Background Gp91-containing NADPH oxidases (NOX2) are a significant source of reactive oxygen species (ROS) in the human atrial myocardium. An increase in NOX2 activity accompanies atrial fibrillation (AF) induction and electrical remodelling in animal models and predicts incident AF in humans; however, whether an increase in atrial NOX2 activity is necessary to create a substrate for AF remains to be demonstrated. The purpose of this study is to determine whether an increase in NOX2-derived ROS directly contributes to the development of AF and to identify the molecular changes that occur downstream of NOX2 activation in atrial myocytes.

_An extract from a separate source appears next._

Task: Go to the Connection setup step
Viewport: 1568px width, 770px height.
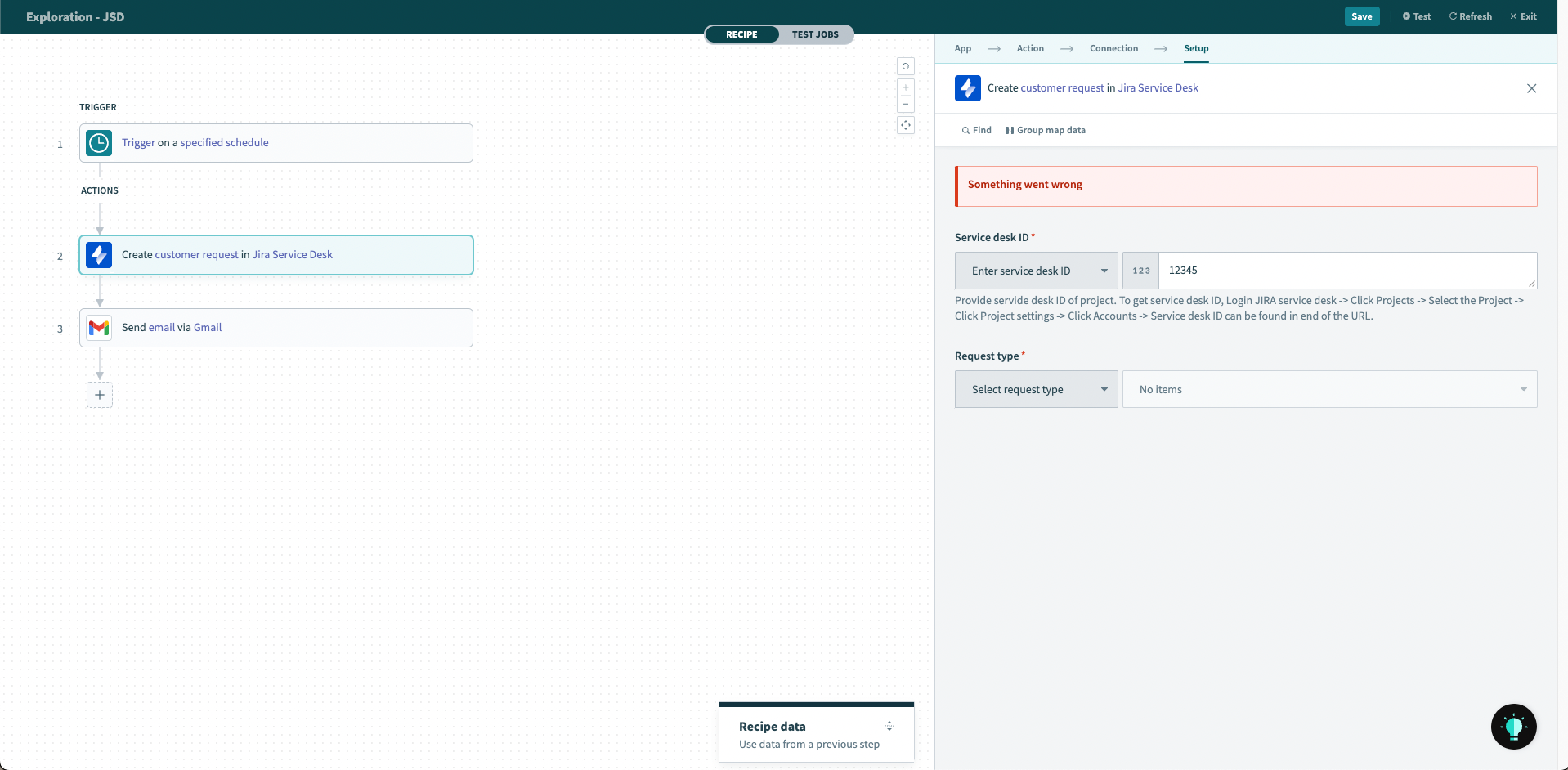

Methods and Results Mice with myocardial NOX2 overexpression (NOX2-Tg) showed a 2-fold increase in NADPH-stimulated superoxide production (2-hydroxyethidium by HPLC) in both the left and right atria, without any other electrophysiological or structural abnormalities (assessed by surface ECG and echocardiography); however, AF susceptibility assessed in vivo by transesophageal pacing was significantly higher in NOX2-Tg mice compared with their wild-type (WT) littermate controls (AF probability: 16.9±1.8% vs. 10.2±1.6% respectively, n=25–26/genotype, p<0.01). Moreover, oral supplementation with atorvastatin (30 mg/kg/day), an inhibitor of NOX2 activity, substantially reduced atrial NADPH-stimulated ROS and AF susceptibility in NOX2-Tg mice. Ex vivo high-resolution optical mapping of di-4-ANEPPS-stained atrial preparations revealed no differences in the action potential duration of left and right atria of NOX2-Tg mice compared to controls, suggesting that electrical arrhythmogenic remodelling does not occur with NOX2 overexpression. However, abnormalities in intracellular Ca²⁺ handling have also been linked to AF; intriguingly, western blot analyses of atrial tissues revealed a 28% reduction (n=11–23/genotype, p=0.0032 with un-paired students t-test) in the phosphorylation status of the ryanodine receptor (RyR) at Ser2814 in the right, but not the left atria of NOX2-Tg mice. Our ongoing experiments are now aimed at determining whether NOX2-derived ROS alters diastolic calcium leak from the sarcoplasmic reticulum in isolated atrial myocytes due to altered RyR gating.

Conclusions Myocardial NOX2 overexpression and related increase in NADPH-stimulated ROS production are associated with increased AF susceptibility in vivo and reduced RyR phosphorylation at Ser2814. These findings suggest increased NOX2 ROS may promote arrhythmogenesis by modulating atrial calcium handling.